As the daughter of an alcoholic father and a depressed and repressed mother, I was never a good candidate for parenthood. That was the fact I believed in. I was damaged. I didn't believe in myself and I didn't believe in relationships. But here I am today, married 13 years, two children, a step daughter and a dog. My husband told me when we met that all I needed was to be loved. I don't know how he knew, and it sounds corney now, but it was the truth. It IS the truth. He loved me and I discovered that I was good enough, that relationships can be built ignoring the blueprint our parents pass on to us.

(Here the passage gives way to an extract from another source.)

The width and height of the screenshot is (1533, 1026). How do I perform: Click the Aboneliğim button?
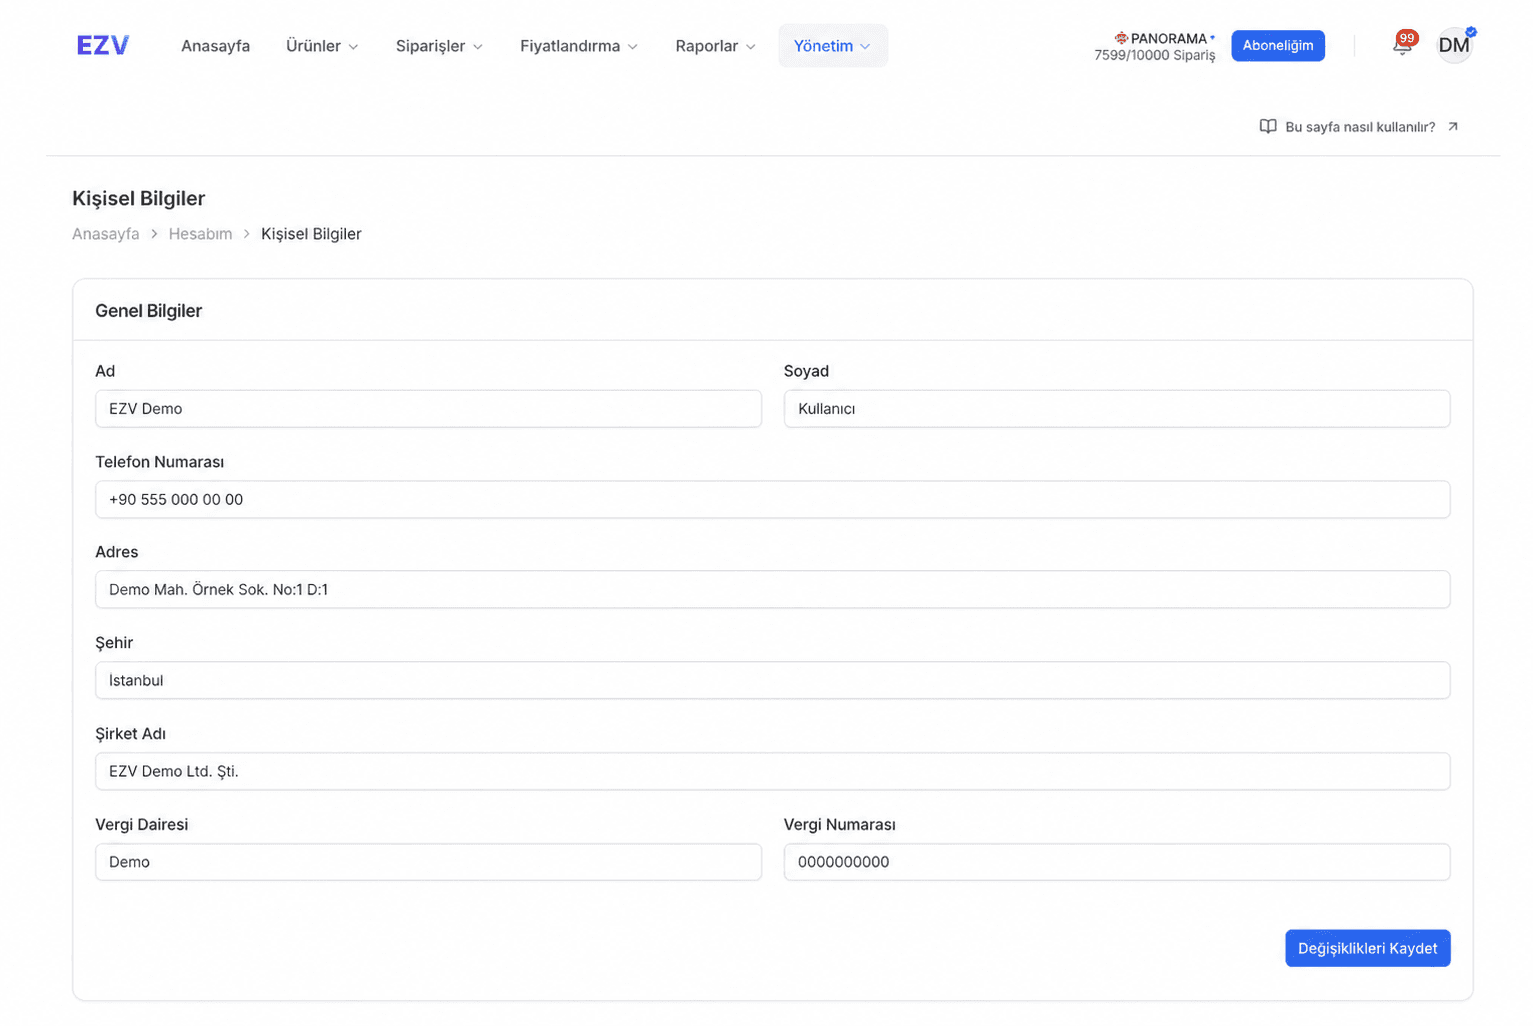(x=1278, y=46)
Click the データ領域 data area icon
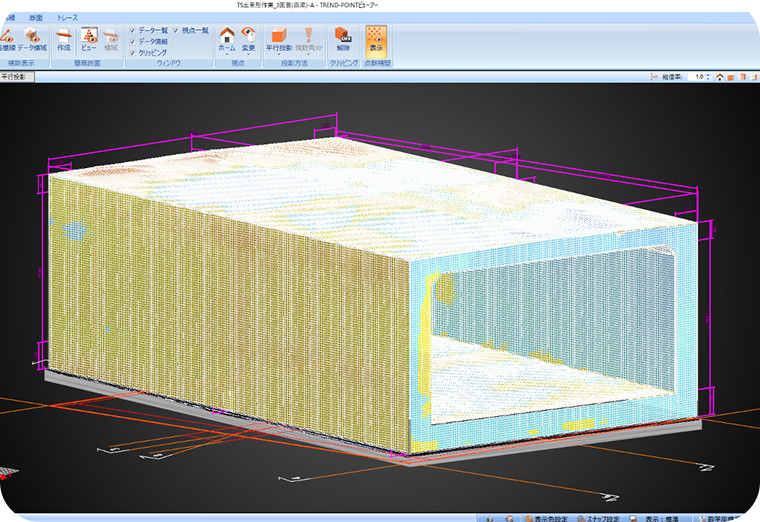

My family shows me every day what I am made of, and I am proud of it. I can still look at myself and find the cracks, the chips, the damage, but I am proud of what I can give, of the love my children have for me. It is a hard concept to accept sometimes, because I never liked my parents very much, and things might change, of course. But I look at the reasons why the gaping hole between my mother and I keeps growing, and I can't see that happening between me and my children. I am not my mother, and my children are not me. Well, perhaps they are what I would have been had my parents loved each other, had my mother been courageous enough to leave and raise us on her own...
What am I made of? I am a mutation, apparently. Something gone wrong. Yes, I would have loved that affirmation years ago. Today, I can ignore it.
Oh! I feel scared to touch this, to even lay a light finger on the idea of the/a fabric of myself. I see myself as so sheer, so fragile, I hardly dare believe there is any substance to me. If I breathe, will this pulsing shatter the tentativeness that enshrouds me so fully, so completely, that I feel it entails me? It is in breathing I learn that I am more robust. I do not crack up and disintegrate, in the way I fear every single time. Sometimes the breath just comes and goes, no damage done, tentative existence intact. It all sounds so precarious, a precarious hold on this precious elusive thing called life. Yet now I think of moss and earthiness, the tenacity and resilience of the shallow rooted growth that is so pleasurable to touch, with its soft tight fronds, so eager to spread and cushion the pounding echoes of concrete. I love the moss. The little bundle of green and brown, the compactness of it, the integrity. It is what it is and it is good. That sounds like a religious pronouncement! Move away from that. The earthiness, the physicality, what are we made of. He’s made of strong stuff, stern stuff, tough stuff…Odd. The muscle and sinew, the bone of us. Now I feel a clench inside, remembering ripping open my left arm on a tree branch as a child, seeing inside to the munch of weeping red flesh. So real and unreal. I couldn’t bear to look. Too painful to see this is what I was made of. Not just the sense of feeling wounded, vulnerable, but a repulsion at the very sight of the internal mess of me. The two go together for me, the sense of wounded-ness and of feeling an internal mess. Where have my attempts at creative writing gone, the sense of gestating and shaping something? It all feels like a sore within weeping onto the page, in all its/my unsightly gore, the ooze and slop of me.